Activity. All of the data below must be reproduced word for word, but without its images.

[Stored records]
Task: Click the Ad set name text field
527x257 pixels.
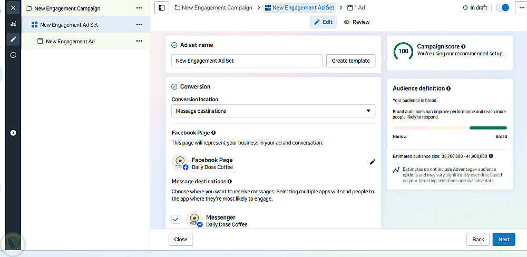Action: 247,61
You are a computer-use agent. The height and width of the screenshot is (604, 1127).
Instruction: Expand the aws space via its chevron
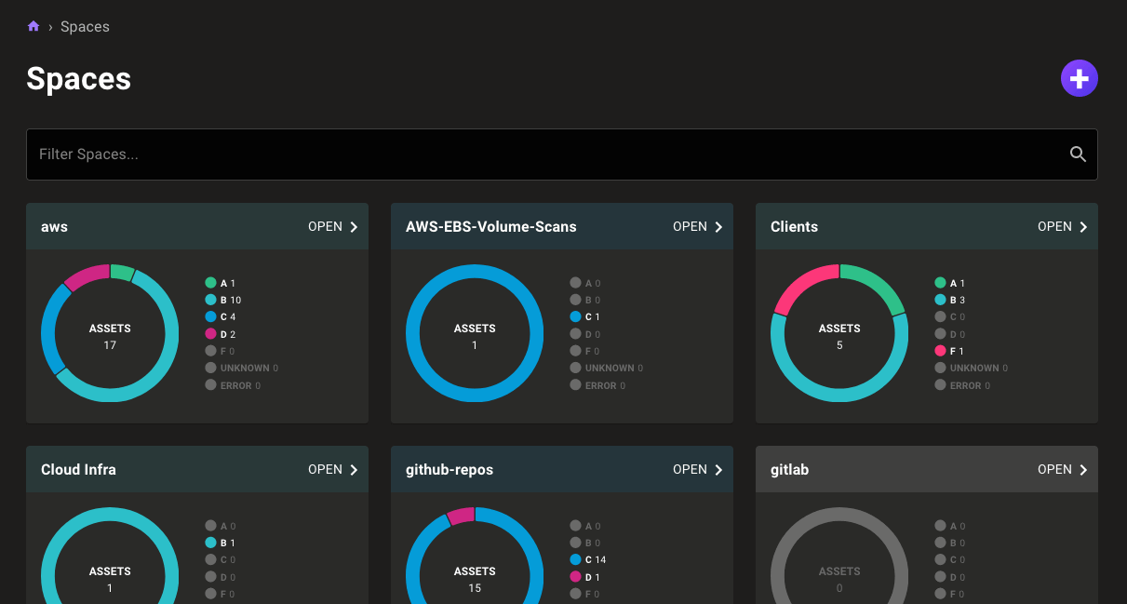[x=354, y=226]
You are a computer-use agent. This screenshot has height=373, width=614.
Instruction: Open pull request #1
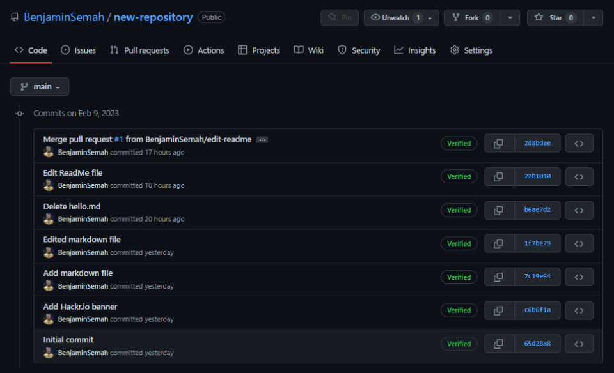[x=118, y=139]
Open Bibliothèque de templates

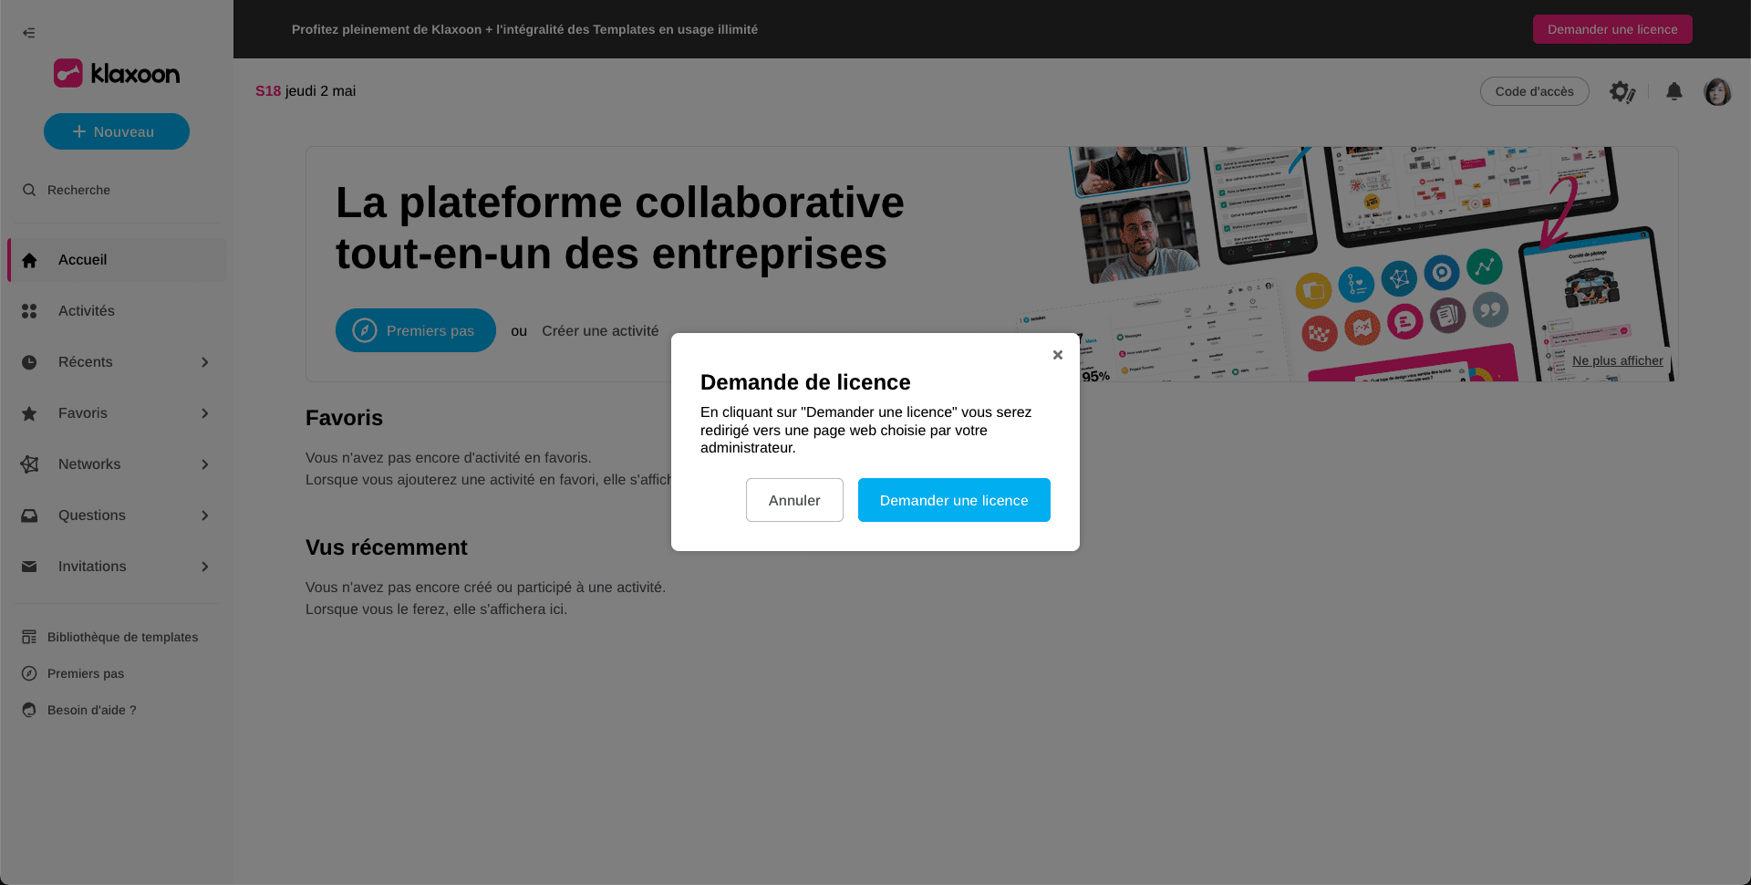tap(122, 637)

Answer to the problem.
Task: Click the Ad set name text field
527x257 pixels.
Action: 247,61
You are a computer-use agent. The height and width of the screenshot is (604, 1127).
Instruction: Expand the aws space via its chevron
[x=354, y=226]
You are a computer-use agent. This screenshot has height=373, width=614.
Instruction: Open pull request #1
[x=118, y=139]
Open Bibliothèque de templates

tap(122, 637)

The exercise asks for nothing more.